According to the report, Botell, now 70, had been selling the victim Xanax and other drugs since she was 15 years old, and had an intimate relationship with her that became obsessive.

Police said Botell had nude pictures of Fernandez and "paid a friend to follow the victim around."

According to witnesses, Botell admitted to them that he had become physically abusive toward Fernandez and was "emotionally distraught over his obsession with the victim."

Police said cellular tower records showed that Botell's and Fernandez's cellphones were pinging from the same tower the day she was reported missing. They said surveillance video from the shopping plaza also showed Botell's silver Mercedes-Benz at the scene, and Botell dumping off the victim's body and setting it on fire.

According to detectives, Botell and Fernandez met up the day she was killed at about 2:30 a.m. in downtown Miami and eventually ended up together in Sweetwater, where the victim lived.

Police said Botell was interviewed by investigators in February 2015 and in May 2015 prior to his arrest. Witnesses told detectives that Botell became "anxious and nervous" after the February questioning, and asked people to help him flee to South America.

Police said Botell's statements contradicted witness testimony and the cellular tower records that placed him at the scene.

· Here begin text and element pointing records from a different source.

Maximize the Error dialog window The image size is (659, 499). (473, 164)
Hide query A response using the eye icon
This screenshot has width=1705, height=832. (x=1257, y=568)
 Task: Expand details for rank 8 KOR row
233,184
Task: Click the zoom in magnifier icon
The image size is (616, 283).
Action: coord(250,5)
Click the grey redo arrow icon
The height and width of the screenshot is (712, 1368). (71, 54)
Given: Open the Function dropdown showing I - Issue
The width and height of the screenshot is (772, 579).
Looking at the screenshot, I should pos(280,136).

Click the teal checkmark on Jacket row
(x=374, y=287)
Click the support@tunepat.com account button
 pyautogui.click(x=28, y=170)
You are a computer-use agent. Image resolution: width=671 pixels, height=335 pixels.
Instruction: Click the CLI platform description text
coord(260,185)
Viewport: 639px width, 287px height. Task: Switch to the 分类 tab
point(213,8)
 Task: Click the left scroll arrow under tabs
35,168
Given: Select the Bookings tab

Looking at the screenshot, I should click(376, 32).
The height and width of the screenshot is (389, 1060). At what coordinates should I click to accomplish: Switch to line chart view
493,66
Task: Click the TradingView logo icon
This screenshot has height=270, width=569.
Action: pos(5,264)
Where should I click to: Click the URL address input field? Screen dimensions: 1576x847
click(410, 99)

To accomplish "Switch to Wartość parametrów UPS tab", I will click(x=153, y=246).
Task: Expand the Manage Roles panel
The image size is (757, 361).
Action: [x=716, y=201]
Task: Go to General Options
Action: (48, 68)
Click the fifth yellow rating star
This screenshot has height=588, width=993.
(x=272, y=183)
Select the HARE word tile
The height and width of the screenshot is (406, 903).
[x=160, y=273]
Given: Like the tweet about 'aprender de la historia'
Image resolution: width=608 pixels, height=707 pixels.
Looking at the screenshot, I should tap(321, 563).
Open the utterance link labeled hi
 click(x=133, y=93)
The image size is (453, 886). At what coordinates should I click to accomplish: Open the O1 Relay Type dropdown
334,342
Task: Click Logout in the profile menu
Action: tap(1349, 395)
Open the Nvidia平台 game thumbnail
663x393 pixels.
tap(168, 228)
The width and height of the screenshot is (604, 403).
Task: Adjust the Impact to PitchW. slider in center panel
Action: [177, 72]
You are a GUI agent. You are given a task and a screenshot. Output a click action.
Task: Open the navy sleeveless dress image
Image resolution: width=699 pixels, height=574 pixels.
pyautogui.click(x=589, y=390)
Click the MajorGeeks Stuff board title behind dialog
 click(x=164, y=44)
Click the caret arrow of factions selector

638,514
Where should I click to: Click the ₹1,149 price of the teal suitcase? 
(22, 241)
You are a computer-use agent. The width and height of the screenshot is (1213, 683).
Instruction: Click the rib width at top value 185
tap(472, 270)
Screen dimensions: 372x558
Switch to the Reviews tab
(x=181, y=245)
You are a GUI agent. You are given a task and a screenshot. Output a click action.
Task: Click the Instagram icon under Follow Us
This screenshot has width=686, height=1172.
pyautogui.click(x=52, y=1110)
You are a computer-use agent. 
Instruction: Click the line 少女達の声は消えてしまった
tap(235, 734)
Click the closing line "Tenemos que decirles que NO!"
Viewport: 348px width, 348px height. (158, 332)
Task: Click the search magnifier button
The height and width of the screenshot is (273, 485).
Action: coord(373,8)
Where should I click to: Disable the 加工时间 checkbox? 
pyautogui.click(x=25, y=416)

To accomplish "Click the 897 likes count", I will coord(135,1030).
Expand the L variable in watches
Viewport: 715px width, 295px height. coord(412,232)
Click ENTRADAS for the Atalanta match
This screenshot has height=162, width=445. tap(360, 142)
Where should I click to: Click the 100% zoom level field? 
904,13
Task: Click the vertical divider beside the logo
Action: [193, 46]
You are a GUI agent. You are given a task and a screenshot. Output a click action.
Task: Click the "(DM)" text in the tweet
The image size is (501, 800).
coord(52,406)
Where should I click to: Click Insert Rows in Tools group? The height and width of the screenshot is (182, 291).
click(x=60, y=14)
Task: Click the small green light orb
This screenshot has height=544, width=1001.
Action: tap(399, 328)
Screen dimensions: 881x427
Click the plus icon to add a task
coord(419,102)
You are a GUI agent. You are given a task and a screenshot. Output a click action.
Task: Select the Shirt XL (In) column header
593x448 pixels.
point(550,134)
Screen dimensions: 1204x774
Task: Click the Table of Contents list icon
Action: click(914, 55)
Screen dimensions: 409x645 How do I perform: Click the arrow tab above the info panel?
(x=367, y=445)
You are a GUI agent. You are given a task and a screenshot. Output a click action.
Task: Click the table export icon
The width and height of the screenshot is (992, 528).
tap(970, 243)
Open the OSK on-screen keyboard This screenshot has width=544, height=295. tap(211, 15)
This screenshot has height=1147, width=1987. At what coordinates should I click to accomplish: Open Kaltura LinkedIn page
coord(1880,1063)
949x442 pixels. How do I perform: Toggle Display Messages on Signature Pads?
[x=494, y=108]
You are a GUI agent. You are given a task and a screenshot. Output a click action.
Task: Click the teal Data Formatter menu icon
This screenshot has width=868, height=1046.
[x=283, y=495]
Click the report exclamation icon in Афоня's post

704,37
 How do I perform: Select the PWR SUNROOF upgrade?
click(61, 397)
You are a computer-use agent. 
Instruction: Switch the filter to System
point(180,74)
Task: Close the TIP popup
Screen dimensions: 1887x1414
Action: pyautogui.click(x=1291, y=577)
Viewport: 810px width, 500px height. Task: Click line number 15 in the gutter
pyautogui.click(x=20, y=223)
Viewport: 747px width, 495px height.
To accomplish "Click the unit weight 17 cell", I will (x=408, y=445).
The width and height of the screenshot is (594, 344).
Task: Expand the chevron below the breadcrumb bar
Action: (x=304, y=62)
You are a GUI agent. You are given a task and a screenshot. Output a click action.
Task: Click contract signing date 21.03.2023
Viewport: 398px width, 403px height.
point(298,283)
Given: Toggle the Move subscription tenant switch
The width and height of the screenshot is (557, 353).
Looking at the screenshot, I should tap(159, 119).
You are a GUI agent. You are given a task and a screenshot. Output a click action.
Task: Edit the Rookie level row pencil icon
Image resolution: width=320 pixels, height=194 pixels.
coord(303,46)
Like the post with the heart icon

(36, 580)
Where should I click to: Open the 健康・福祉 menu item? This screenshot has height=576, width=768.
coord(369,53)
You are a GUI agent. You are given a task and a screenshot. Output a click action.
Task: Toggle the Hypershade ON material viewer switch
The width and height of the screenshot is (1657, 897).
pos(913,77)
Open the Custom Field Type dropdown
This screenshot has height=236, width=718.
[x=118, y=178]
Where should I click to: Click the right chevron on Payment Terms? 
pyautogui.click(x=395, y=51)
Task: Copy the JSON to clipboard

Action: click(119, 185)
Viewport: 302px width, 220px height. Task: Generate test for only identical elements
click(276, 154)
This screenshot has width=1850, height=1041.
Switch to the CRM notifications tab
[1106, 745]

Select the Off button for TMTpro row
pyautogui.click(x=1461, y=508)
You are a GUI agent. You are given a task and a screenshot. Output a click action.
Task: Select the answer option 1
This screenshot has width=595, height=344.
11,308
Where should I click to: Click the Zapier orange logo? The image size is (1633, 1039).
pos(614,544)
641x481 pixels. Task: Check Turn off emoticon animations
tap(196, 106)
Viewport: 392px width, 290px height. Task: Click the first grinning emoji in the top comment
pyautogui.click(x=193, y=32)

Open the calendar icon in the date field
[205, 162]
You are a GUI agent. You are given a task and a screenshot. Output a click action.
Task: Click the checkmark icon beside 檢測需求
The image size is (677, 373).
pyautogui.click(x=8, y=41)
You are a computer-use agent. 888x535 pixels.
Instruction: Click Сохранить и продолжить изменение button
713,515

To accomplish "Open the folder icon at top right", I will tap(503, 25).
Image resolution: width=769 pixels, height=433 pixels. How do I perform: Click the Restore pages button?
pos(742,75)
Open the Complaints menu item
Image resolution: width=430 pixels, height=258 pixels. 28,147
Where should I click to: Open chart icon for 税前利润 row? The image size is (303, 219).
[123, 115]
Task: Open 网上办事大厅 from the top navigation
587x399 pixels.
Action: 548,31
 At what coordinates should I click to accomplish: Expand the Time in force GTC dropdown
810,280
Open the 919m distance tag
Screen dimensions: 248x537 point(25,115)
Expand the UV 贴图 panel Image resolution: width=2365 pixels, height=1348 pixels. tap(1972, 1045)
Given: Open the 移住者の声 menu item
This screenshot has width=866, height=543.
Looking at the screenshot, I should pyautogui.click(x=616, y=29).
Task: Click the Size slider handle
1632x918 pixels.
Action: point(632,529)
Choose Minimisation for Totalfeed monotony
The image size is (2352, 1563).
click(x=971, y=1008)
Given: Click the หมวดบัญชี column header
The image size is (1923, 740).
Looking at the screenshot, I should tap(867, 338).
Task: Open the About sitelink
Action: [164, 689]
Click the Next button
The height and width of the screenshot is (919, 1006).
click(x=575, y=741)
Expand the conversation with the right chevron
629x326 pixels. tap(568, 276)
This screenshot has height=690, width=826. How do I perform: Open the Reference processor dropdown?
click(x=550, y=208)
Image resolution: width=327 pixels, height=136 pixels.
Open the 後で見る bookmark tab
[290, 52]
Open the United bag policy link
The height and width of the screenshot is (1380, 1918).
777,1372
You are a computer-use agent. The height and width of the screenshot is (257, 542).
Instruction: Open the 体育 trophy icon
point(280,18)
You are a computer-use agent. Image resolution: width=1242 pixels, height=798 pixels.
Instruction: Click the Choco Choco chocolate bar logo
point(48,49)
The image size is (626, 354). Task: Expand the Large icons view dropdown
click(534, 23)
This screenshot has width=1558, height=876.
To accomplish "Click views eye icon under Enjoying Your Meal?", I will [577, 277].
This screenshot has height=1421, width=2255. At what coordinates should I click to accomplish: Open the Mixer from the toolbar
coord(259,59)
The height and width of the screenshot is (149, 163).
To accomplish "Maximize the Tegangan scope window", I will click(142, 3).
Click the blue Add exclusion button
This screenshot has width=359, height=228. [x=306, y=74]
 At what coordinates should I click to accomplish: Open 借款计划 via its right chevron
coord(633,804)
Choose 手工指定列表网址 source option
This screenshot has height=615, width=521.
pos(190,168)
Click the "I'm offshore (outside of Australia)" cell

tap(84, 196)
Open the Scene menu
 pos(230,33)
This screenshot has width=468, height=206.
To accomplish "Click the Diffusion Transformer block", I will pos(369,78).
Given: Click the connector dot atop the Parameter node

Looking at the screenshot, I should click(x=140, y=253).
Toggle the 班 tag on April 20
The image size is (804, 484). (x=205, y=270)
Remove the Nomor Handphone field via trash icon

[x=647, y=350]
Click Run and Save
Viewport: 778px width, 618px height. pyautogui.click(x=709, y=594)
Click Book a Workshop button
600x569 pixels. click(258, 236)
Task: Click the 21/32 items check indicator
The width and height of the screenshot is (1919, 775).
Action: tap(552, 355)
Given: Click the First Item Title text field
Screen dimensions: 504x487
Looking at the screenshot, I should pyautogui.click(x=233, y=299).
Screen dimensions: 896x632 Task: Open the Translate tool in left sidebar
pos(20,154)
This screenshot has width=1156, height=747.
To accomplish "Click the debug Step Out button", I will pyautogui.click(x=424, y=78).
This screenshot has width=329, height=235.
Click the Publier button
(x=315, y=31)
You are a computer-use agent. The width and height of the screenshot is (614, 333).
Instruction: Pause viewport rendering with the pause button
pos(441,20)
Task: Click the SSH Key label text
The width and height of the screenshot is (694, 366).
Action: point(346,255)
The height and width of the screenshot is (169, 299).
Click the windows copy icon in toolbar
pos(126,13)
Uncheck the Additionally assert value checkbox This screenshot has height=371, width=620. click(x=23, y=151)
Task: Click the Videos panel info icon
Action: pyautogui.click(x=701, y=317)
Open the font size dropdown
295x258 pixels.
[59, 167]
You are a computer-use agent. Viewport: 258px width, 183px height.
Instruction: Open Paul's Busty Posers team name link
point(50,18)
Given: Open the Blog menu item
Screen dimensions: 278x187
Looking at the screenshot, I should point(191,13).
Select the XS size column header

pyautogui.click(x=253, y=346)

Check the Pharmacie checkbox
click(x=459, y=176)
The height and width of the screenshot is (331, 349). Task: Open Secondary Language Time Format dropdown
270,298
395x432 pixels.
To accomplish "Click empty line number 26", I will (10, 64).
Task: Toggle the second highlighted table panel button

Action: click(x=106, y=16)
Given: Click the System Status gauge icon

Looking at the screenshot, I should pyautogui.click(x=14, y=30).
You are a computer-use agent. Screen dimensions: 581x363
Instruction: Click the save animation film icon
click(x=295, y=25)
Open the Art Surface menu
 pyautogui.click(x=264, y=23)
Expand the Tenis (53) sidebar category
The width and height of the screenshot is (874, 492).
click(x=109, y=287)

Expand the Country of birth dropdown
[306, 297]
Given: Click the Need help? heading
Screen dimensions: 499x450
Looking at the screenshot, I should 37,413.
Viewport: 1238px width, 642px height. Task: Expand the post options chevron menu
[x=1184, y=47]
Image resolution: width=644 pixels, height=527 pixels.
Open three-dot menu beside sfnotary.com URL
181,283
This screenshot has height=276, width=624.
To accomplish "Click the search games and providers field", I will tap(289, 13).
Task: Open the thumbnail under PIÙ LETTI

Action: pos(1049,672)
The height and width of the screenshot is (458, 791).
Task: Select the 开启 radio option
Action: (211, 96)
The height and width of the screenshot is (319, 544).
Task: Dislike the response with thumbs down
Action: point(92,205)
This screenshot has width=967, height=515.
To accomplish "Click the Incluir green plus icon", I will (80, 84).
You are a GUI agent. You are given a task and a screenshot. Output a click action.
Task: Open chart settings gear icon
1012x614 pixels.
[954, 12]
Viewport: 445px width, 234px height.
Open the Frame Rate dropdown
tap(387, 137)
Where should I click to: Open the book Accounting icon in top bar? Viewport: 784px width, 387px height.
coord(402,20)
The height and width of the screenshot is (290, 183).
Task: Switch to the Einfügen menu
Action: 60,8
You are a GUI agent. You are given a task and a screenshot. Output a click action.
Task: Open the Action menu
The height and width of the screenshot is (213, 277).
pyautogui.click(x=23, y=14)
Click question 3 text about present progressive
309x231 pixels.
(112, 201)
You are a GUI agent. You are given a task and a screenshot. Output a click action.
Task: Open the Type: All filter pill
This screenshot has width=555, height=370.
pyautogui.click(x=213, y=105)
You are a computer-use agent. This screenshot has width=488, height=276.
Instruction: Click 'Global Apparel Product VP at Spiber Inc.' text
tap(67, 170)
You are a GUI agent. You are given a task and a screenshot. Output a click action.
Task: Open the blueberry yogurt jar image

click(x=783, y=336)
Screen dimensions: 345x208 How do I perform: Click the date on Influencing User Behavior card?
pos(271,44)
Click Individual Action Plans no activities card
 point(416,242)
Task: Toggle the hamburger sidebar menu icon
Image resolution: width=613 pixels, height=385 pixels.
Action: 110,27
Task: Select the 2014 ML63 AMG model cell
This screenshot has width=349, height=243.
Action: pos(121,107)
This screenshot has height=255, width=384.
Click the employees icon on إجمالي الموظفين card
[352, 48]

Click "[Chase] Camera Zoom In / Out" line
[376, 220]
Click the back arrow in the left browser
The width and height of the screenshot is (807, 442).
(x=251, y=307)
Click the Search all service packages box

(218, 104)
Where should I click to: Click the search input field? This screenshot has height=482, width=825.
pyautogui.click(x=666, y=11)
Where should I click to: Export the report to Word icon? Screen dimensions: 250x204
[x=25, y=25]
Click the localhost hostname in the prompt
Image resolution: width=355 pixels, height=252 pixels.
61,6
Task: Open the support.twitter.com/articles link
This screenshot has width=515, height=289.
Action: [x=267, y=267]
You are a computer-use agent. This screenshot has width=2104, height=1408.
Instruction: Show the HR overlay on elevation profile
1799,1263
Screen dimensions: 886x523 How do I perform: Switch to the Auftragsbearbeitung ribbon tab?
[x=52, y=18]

After the hearing, Local 10 News reporter Liane Morejon spoke with Botell's attorney.

"He is very sorry and very remorseful about what happened, and it's a tragedy for the family of Romina, the victim," attorney Robert Finlay said. 

Another lawyer who attended the hearing, George Pallas, represented the family of another one of Botell's victims who was killed in the 1980s. He said Botell should have been deported to Cuba after he had finished serving his initial sentence. 

"Thirteen years for a serial killer who should not even be walking the streets, who killed a 17-year-old girl, is totally inadequate," Pallas said. "I represent the victim of the original murder back in the 80s, whose mother was killed by the same man. (Botell) served time in prison. He should have been deported. He was believed to have been deported, but apparently not. He was walking the streets."